(DATA RECORDS begins)

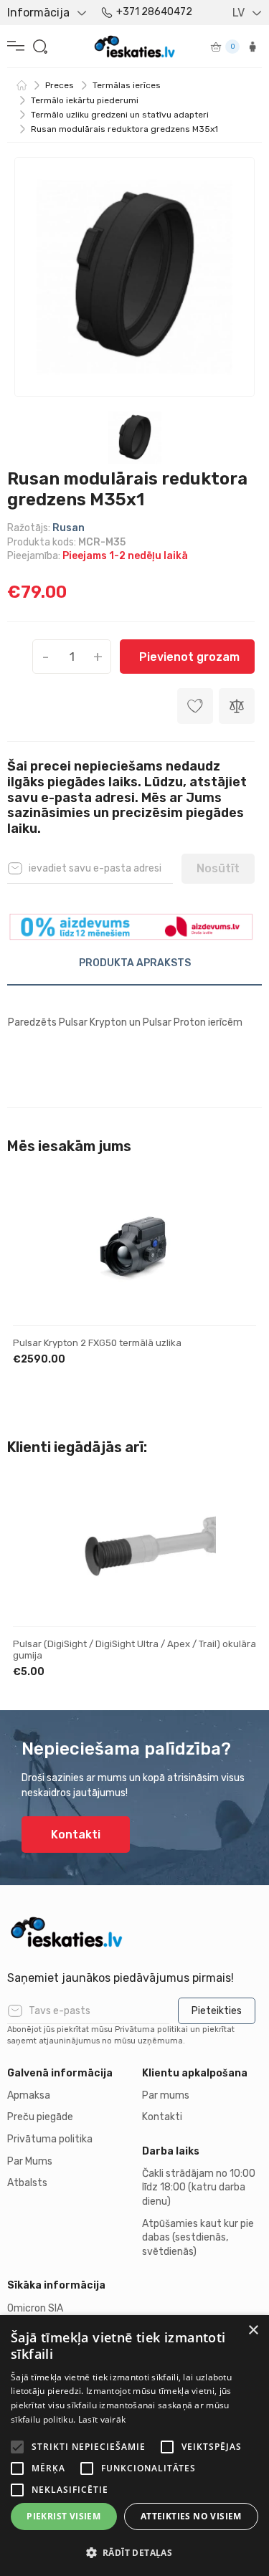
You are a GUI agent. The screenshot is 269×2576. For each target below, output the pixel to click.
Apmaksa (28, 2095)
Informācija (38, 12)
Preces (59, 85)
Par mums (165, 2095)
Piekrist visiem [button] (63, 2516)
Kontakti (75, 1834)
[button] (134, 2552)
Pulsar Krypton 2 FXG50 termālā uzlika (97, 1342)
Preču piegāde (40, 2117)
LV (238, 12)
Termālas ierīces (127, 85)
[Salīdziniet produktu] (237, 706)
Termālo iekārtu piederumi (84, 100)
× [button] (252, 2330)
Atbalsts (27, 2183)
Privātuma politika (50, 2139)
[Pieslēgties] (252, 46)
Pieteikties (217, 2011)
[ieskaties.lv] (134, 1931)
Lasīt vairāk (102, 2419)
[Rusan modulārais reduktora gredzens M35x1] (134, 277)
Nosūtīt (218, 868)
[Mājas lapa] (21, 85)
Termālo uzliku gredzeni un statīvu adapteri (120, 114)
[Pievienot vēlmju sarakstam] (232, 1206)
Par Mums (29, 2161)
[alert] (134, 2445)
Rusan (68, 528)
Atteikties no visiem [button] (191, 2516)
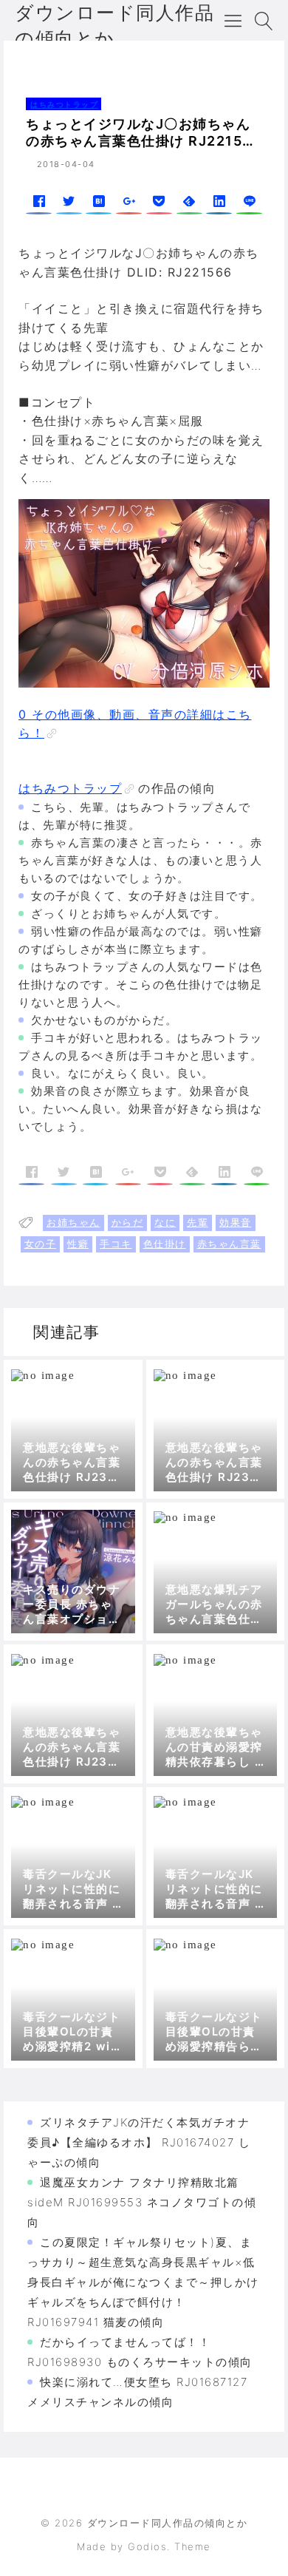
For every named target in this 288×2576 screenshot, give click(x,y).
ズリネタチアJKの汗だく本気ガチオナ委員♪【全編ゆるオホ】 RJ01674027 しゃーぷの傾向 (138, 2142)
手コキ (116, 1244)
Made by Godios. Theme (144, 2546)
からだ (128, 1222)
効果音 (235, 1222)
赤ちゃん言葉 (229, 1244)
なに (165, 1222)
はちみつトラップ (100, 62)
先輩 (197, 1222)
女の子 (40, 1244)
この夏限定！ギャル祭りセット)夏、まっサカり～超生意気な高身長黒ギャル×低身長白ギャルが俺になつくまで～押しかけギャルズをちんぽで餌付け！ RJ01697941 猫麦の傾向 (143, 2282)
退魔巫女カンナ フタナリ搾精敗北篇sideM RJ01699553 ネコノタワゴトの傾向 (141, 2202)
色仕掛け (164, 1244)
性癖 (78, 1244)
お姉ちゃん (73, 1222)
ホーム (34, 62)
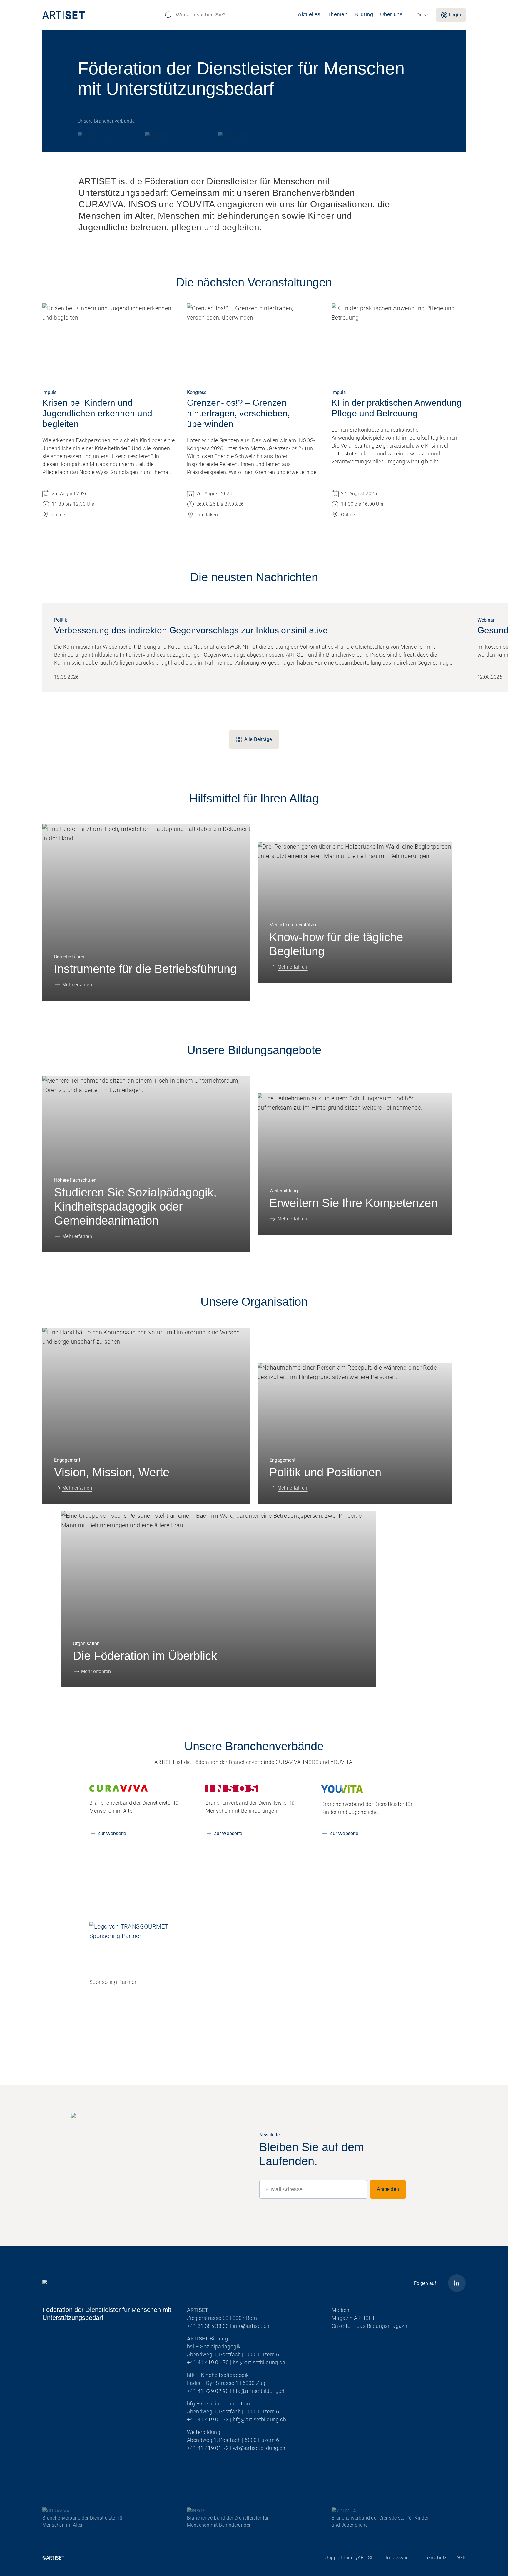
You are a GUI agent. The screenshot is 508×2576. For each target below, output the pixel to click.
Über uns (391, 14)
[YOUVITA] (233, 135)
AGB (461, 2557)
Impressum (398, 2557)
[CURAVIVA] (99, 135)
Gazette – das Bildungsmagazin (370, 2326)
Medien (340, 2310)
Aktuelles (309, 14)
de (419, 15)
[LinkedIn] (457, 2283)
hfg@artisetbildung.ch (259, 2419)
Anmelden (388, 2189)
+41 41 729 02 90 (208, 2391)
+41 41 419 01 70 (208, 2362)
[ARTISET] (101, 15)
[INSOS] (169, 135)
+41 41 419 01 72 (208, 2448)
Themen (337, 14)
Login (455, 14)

(DATA RECORDS ends)
(DATA RECORDS begins)

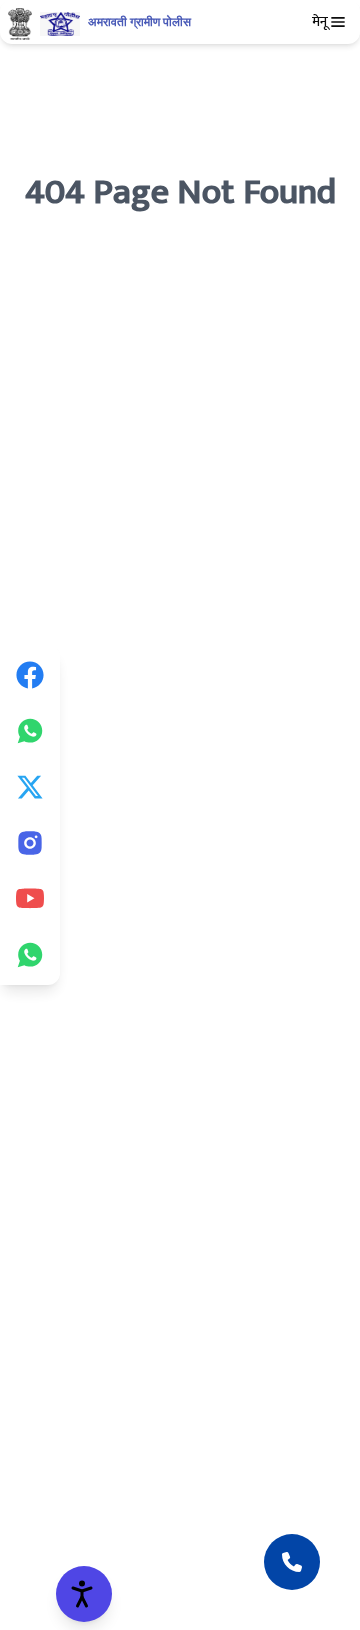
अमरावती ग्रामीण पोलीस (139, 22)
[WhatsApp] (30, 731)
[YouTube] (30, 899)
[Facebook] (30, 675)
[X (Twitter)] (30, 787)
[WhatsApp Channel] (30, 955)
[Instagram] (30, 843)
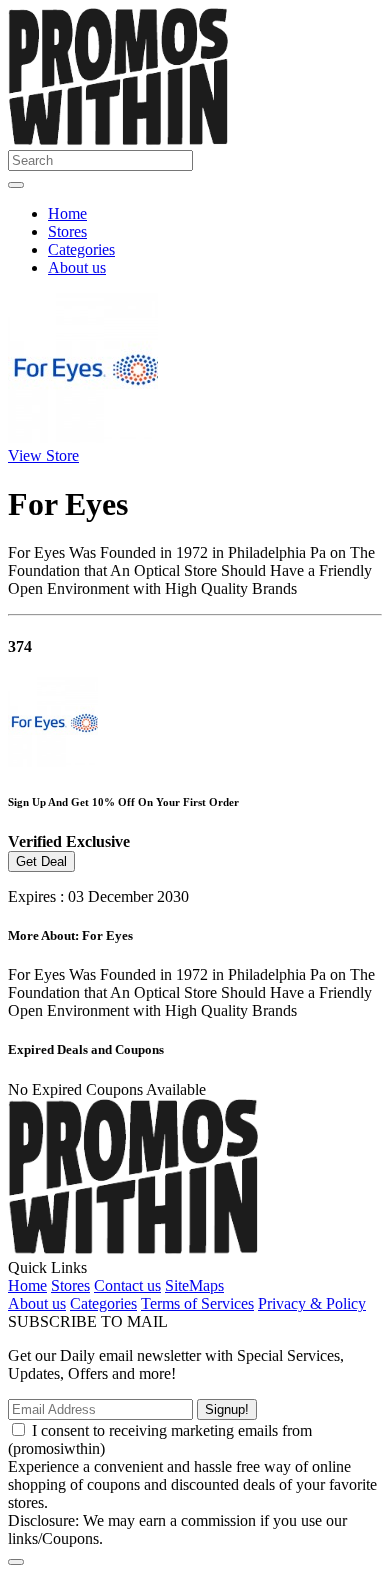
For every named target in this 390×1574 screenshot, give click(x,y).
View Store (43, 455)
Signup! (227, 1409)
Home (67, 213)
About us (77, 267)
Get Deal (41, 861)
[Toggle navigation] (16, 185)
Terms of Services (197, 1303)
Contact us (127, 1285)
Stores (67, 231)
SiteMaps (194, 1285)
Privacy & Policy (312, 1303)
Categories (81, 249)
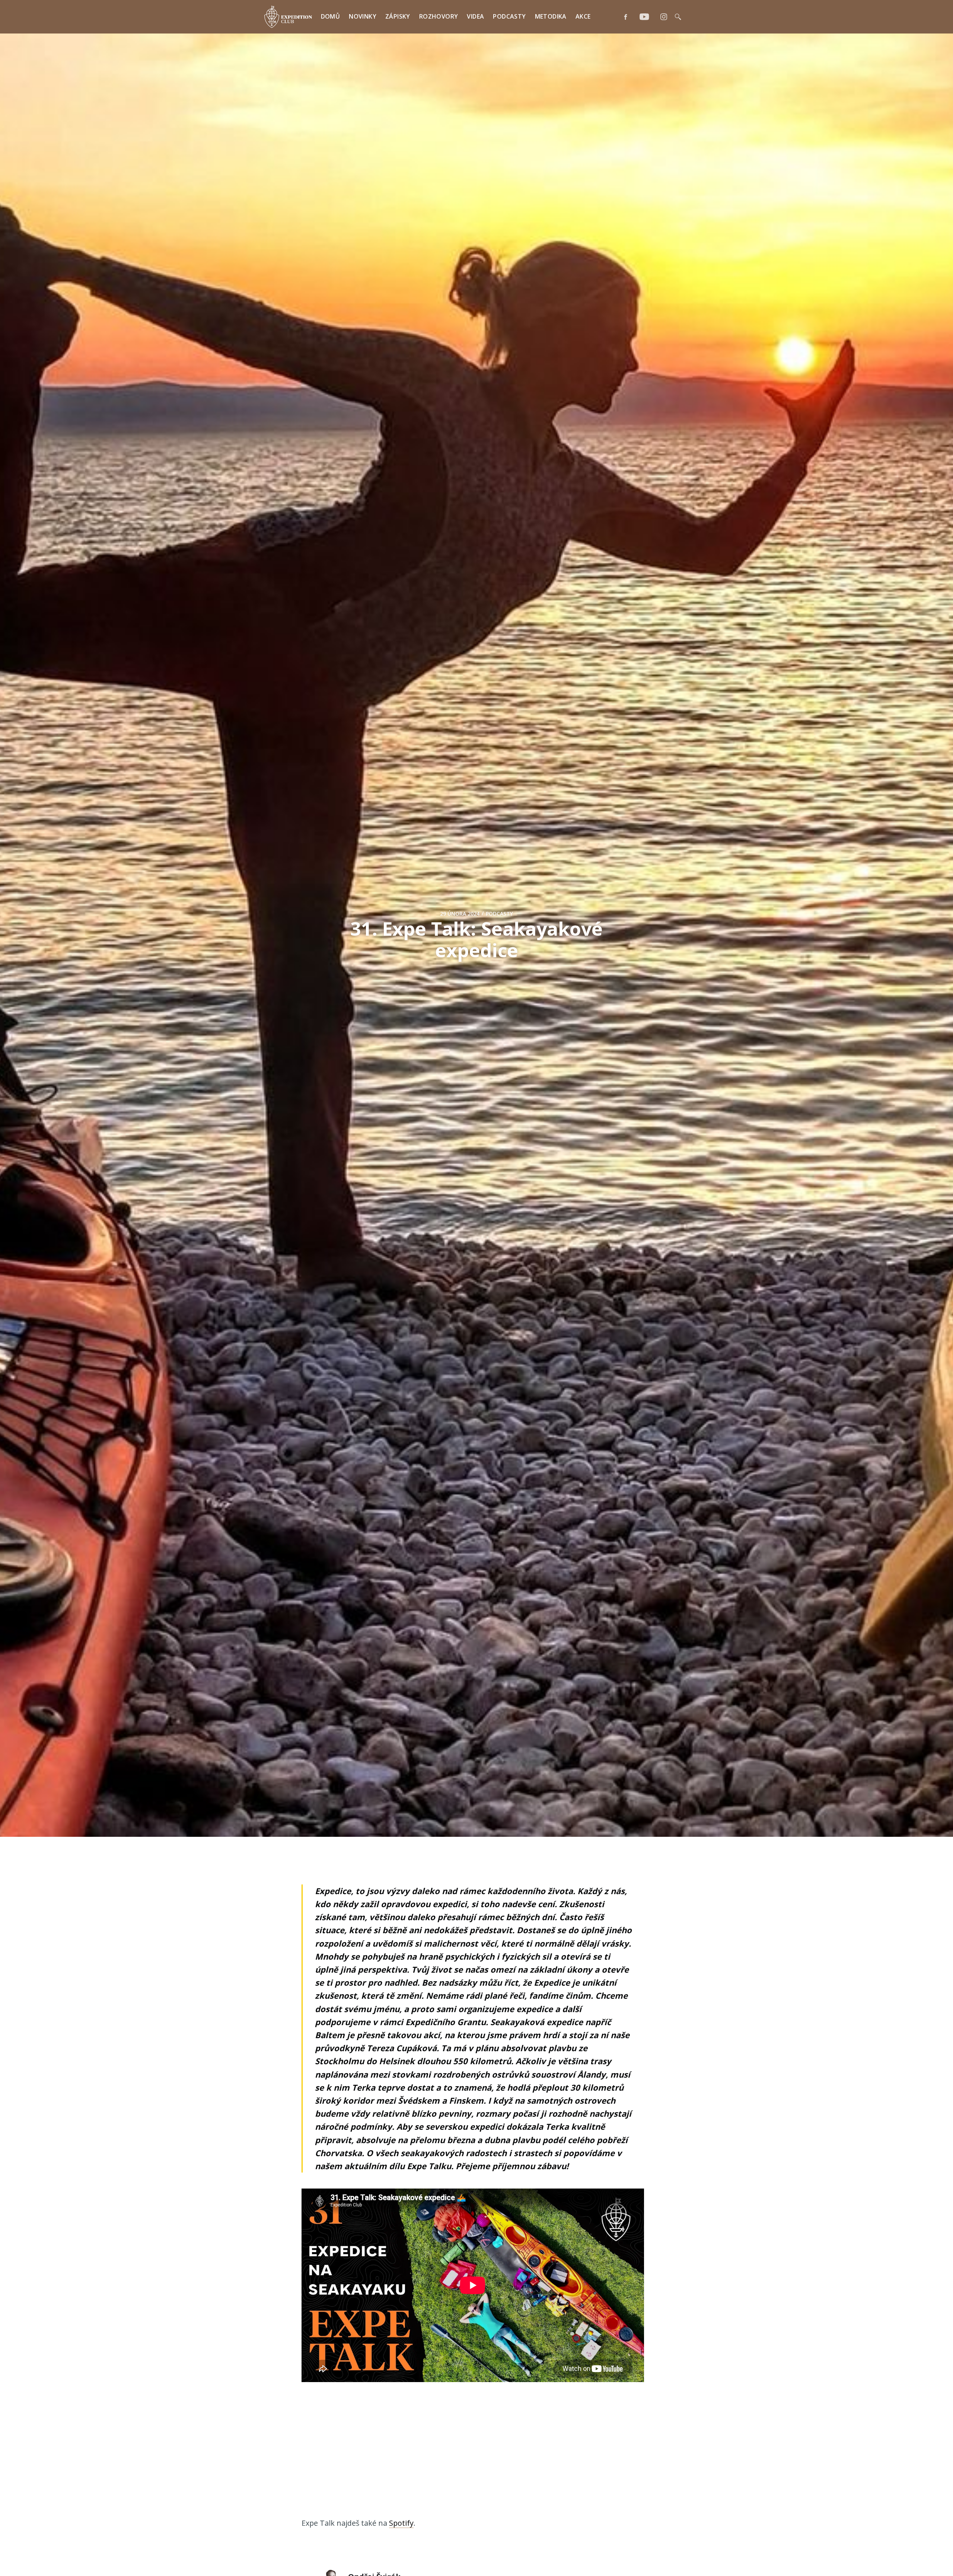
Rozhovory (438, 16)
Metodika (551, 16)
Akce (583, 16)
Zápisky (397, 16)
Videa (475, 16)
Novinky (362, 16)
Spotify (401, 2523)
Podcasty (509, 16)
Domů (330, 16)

(DATA RECORDS ends)
(DATA RECORDS begins)

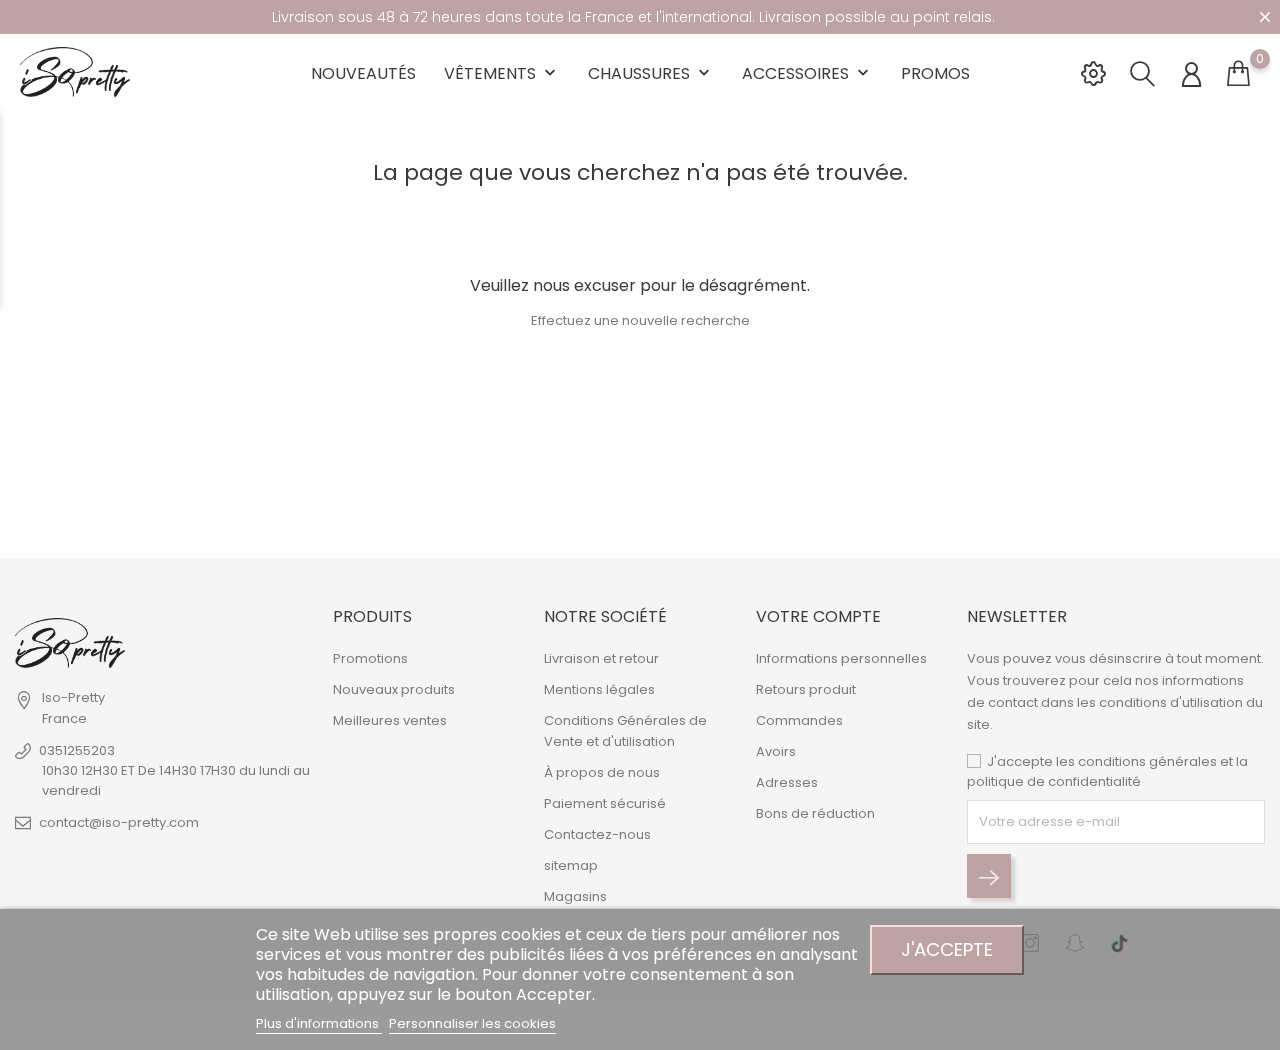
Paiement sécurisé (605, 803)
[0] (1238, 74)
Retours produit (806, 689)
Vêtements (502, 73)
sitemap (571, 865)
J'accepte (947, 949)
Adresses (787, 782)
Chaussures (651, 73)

(DATA RECORDS ends)

## TASK OBJECTIVE
Looking at the records above, say how many lines contain the string "Rusan". Give the number and no other words.

## RESULT OF THIS EXERCISE
2